(Beginning of Selected excerpt)

Our universities now have the certainty and stability needed to continue powering the engine of UK innovation and to build connectivity across the regions as we seek to level up across the country and make the UK a global science superpower. We are committed to working collaboratively with our European partners, leveraging our collective expertise to drive innovation, support research excellence, and build a brighter future for all.
Professor Paul Stewart FMedSci, Academy of Medical Sciences Vice President, Clinical, said:
Today marks a pivotal moment for UK science. After a hiatus, the scientific community is celebrating the tremendous news that we are once more part of the EU’s flagship funding programme.
By associating to Horizon Europe, we now have the commitment and momentum to drive forward the Government’s vision for an innovative, high growth future and are well placed to support the diverse and highly skilled research talent that underpins our life sciences sector.

(End of Selected excerpt)
(Beginning of Data extract)

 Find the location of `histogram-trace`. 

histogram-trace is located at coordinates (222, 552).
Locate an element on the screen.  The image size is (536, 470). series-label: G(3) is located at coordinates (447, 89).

(End of Data extract)

# What this exercise asks
(a) Retype the Horizon Europe statement from "Professor Paul Stewart" to "life sciences sector.".
(b) In the Horizon Europe statement, what aims does the sentence beginning "We are committed to working collaboratively" say the collective expertise will be leveraged for?
(c) How would you say "Today marks a pivotal moment for UK science." from the Horizon Europe statement in French?
The listing is not needed here.

# Task solutions
(a)
Professor Paul Stewart FMedSci, Academy of Medical Sciences Vice President, Clinical, said:
Today marks a pivotal moment for UK science. After a hiatus, the scientific community is celebrating the tremendous news that we are once more part of the EU’s flagship funding programme.
By associating to Horizon Europe, we now have the commitment and momentum to drive forward the Government’s vision for an innovative, high growth future and are well placed to support the diverse and highly skilled research talent that underpins our life sciences sector.

(b)
- drive innovation
- support research excellence
- build a brighter future for all

(c) Aujourd'hui marque un moment charnière pour la science britannique.